When Do Semi-crystalline Polymer Fold during Crystallization?

Semi-crystalline polymers are crystallized as folded chains in thin lamellae of ca. 5-20 nm from random coils in the melt and solution states. Lauritzen--Hoffman theory implied the crystallization process is dominated by sequential stem deposition on the growth front. Conversely, Allegra proposed a bundle model in which aggregates of 10-20 stems are produced by folding in the pre-stage of crystallization. The pre-folded chains are kinetically deposited on the growth front and thus determine the morphology at different crystallization temperatures. The folded chains preserve their own chain-folding directions, numbers, and fractions as a function of concentrations and supercooling, which would provide detailed chain-folding mechanism.
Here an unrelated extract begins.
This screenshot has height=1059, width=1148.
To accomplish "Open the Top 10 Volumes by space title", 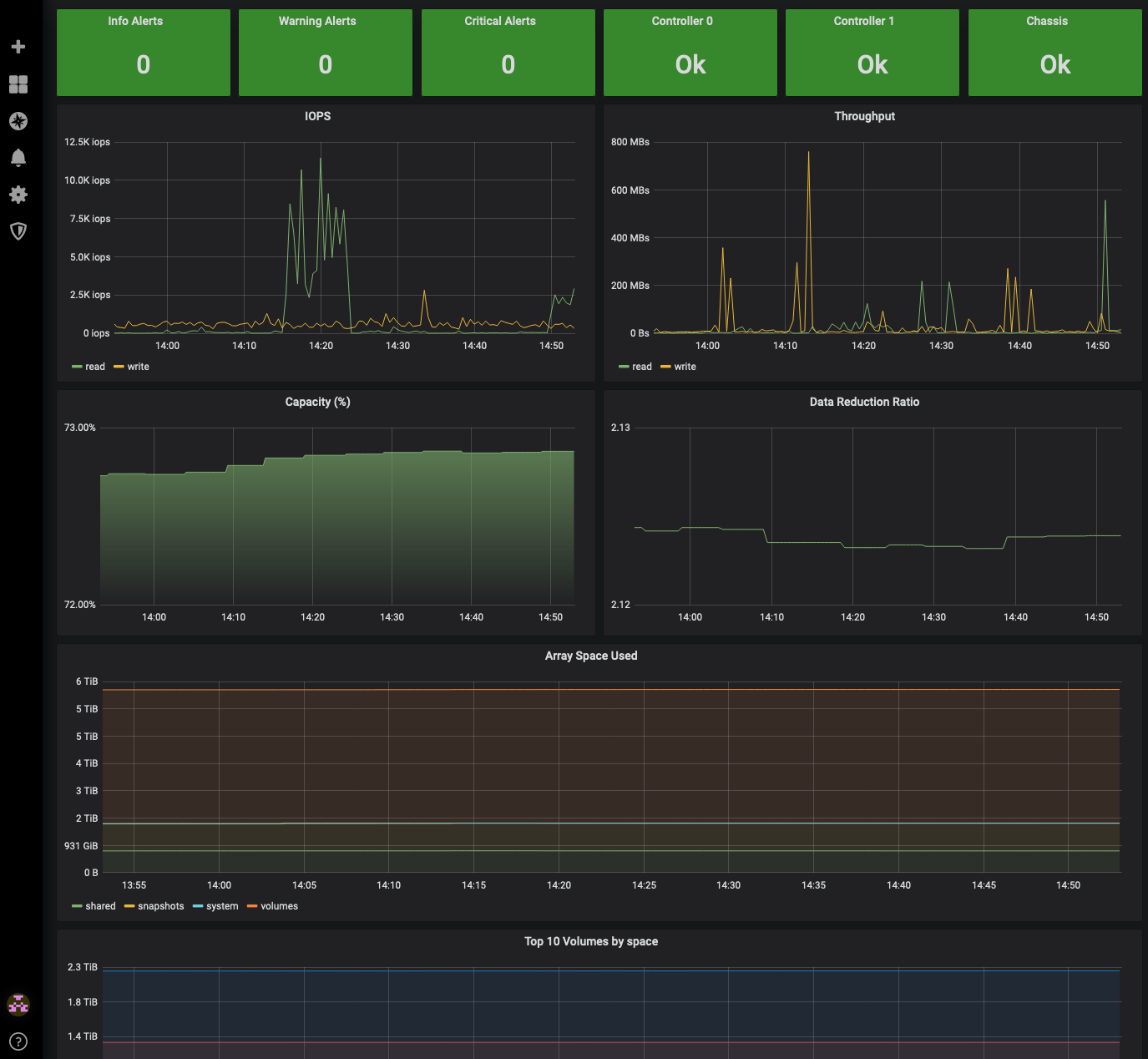I will 591,941.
We recently developed a new strategy using $^{\mathrm{13}}$C-$^{\mathrm{13}}$C double-quantum NMR to investigate chain-trajectory of $^{\mathrm{13}}$C selectively labeled polymer in bulk crystals. Here, we report how re-entrance sites, fraction, and number of folded chains of \textit{isotactic} poly(1-butene) in form III single crystals depends on supercooling conditions and solvent effects. On the basis of molecular level structures, we will discuss about chain-folding process of $i$PB1 in dilute solutions.